Mais estime le Maire, les vengeances, les règlements de comptes ont fait que malgré tout, sa commune à été attaqué, il y’à 11jours de cela (préciser la date). D’abord, ils sont venus tuer un vieux parce qu’ils ont appris que le vieux à un enfant qui est militaire (sergent). Le lendemain, explique ils sont allés dans un autre quartier et s’attaquer à deux jeunes et ils ont réussi à tuer un, mais l’autre à été blessés et a pu s’échapper trois jours après, il a été retrouvé et les femmes ( parce que les terroristes ne s’attaque pas aux femmes) ont été dépêchées pour aller l’amener avec des charrettes et une fois mis hors de danger, le blessé confie que quand il était blessé et mourant, les peulhs venaient lui demander si ces parents-là (les mossis) ne vont pas venir le sauver.
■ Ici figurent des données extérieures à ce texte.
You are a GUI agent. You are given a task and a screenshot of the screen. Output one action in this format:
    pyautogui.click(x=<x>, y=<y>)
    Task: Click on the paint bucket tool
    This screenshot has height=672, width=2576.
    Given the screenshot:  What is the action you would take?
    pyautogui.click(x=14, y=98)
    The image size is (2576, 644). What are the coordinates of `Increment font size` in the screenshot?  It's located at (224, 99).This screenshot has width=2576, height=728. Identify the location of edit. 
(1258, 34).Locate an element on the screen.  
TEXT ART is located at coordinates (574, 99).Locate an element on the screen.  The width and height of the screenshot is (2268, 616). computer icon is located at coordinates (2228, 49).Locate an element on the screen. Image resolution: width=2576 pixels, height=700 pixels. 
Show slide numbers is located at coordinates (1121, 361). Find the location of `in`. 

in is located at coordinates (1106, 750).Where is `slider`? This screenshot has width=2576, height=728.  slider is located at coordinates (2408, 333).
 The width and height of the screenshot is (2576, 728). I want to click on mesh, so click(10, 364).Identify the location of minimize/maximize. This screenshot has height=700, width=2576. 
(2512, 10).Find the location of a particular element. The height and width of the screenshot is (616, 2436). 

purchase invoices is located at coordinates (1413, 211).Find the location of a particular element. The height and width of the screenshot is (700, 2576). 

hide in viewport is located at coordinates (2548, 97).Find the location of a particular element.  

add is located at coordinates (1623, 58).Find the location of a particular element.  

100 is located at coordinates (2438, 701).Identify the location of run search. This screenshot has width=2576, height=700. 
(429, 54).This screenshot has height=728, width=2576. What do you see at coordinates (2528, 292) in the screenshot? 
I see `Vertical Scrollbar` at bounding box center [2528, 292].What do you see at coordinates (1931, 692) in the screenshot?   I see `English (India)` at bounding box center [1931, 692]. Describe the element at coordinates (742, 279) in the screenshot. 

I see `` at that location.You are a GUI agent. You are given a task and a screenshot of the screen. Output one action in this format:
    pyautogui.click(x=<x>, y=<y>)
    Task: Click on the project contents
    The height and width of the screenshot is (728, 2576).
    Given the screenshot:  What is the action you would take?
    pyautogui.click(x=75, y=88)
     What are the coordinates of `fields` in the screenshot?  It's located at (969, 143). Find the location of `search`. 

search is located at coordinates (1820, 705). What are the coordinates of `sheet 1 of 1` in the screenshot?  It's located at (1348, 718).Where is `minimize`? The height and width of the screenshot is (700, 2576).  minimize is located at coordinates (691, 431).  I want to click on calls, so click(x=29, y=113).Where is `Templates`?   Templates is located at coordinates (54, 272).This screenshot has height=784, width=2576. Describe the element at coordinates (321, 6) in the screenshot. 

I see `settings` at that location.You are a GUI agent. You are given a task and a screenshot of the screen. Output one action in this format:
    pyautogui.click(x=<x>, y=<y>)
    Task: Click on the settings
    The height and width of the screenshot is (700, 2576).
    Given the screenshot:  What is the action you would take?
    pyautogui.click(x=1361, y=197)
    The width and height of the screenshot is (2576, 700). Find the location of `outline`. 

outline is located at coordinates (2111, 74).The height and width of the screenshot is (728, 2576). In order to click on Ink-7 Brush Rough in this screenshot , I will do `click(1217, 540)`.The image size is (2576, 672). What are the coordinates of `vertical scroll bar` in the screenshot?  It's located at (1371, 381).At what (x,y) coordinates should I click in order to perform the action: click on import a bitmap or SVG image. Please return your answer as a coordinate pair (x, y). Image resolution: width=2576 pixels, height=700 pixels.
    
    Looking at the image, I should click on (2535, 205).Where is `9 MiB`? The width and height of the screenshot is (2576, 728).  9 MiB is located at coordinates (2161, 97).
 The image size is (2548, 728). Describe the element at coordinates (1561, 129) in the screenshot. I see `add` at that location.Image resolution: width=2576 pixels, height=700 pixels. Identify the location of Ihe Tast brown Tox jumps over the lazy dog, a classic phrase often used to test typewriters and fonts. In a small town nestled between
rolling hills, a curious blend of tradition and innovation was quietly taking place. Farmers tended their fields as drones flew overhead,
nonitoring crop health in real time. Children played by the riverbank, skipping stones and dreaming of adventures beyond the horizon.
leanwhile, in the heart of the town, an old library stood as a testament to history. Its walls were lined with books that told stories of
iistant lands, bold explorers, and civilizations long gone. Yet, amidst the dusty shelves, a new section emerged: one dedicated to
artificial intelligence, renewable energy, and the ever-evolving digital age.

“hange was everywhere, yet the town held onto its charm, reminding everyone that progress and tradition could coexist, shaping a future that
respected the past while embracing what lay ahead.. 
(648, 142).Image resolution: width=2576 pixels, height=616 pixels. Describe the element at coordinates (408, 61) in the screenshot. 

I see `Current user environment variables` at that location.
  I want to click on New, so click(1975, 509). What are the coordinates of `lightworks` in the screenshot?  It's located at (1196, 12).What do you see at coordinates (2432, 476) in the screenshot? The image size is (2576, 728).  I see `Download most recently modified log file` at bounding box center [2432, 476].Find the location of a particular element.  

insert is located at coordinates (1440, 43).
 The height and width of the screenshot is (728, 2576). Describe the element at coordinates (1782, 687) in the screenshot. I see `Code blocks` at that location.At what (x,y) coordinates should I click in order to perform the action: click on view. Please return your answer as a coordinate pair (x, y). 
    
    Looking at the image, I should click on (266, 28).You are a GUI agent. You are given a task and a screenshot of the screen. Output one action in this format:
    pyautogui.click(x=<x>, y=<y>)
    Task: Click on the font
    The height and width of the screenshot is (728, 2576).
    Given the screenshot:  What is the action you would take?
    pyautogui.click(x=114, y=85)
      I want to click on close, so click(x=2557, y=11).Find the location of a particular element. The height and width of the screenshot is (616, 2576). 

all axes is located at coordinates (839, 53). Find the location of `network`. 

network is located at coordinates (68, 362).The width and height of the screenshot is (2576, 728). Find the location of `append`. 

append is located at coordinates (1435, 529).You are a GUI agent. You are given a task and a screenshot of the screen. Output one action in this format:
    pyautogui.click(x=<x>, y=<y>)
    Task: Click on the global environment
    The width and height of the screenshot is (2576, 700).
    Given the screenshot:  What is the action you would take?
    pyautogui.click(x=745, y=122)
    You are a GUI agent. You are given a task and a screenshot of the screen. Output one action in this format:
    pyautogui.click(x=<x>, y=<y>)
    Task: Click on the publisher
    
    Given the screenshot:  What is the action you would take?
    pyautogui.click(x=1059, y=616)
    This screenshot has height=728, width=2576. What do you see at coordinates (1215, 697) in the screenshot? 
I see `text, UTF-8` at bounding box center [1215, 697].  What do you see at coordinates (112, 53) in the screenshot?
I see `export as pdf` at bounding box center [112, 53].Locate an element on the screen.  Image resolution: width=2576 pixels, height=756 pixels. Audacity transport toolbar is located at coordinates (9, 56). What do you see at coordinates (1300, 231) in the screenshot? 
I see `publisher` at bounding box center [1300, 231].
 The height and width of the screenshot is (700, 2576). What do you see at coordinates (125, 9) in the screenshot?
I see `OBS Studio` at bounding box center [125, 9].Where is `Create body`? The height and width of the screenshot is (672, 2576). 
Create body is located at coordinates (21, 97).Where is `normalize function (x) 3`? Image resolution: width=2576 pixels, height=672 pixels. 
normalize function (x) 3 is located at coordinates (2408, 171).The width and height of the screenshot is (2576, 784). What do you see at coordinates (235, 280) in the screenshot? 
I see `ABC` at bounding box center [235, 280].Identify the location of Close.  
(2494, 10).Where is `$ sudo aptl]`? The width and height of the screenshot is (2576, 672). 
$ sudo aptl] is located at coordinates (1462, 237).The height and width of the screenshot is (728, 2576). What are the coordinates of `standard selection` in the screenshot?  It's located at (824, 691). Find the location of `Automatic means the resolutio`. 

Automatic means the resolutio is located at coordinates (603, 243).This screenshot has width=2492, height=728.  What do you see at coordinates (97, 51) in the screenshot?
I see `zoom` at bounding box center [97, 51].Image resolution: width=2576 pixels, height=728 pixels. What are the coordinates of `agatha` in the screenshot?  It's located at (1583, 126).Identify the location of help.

A la question de savoir s’ils ont des soutiens au niveau des populations, le Bourgmestre de la localité fera tout simplement savoir que beaucoup sont de la localité. Il ajoute qu’avec avec l’opération Dofou, les terroristes qui sont venus d’ailleurs sont repartis et ce sont leurs élèves recrutés sur place qui sont en train de commettre ces exactions avec des complices, généralement des parents, aussi des ressortissants de la localité, qui sont dans la masse, épousent leur manière de faire. Ainsi nul besoin de s’intégrer localement puisqu’ils y sont nés. A part la terreur, le pillage, la mort, la désolation, la vengeance, ces terroristes d’un autre genre n’offrent ou n’imposent aucun service aux populations. Par ailleurs note le maire, les populations sont très affectées par les agissements de ces entrepreneurs violents. Ils ne savent plus à quel saint se vouer. Pour lui, Les premiers déplacés des premières attaques terroristes ont eu le temps de prendre quelque chose avant de partir. Mais les derniers déplacés n’ont même pas eu le temps pour prendre quelque chose. Ils n’ont rien. Ils sont partis laissant tout leurs biens et ils ne peuvent plus revenir parce que s’ils le font les terroristes vont les tuer. Pire la majeure partie de leurs biens ont été pillés par les terroristes. Tout cela, sans préjudice du choc émotionnel dû à la perte des proches. C’est pourquoi ils trouvent que les populations s’adaptent difficilement à la situation.
L’autre problème qu’ils ont c’est que l’assistance en vivre ne sont pas à la hauteur du nombre des déplacés, surtout que des sites ne sont pas reconnus et donc loin du regard des ONG.
Selon les dires du Bourgmestre de Namisiguima, quand les terroristes arrivent ils tuent les hommes, ils ne touche pas aux femmes. Les femmes les voient chaque fois en brousse quand elles vont à la recherche du bois, mais dés qu’elles tournent le dos pour aller avertir au village, les terroristes changent d’endroit. Ce qui fait, selon le Maire, que les hommes de sécurité sont souvent découragés parce que chaque fois que la population remontent une information, ils partent et ne trouve personne. Pour le Maire, même si on n’arrive à finir avec le phénomène du terrorisme, pour que les gens vivent puissent vivre ensemble, ça sera difficile parce que il y’aura vraiment de la méfiance et les vengeances vont continuer. Pour lui quelqu’un ne peut pas s’asseoir voir son voisin tuer son frère et qu’il arrive même à l’identifier.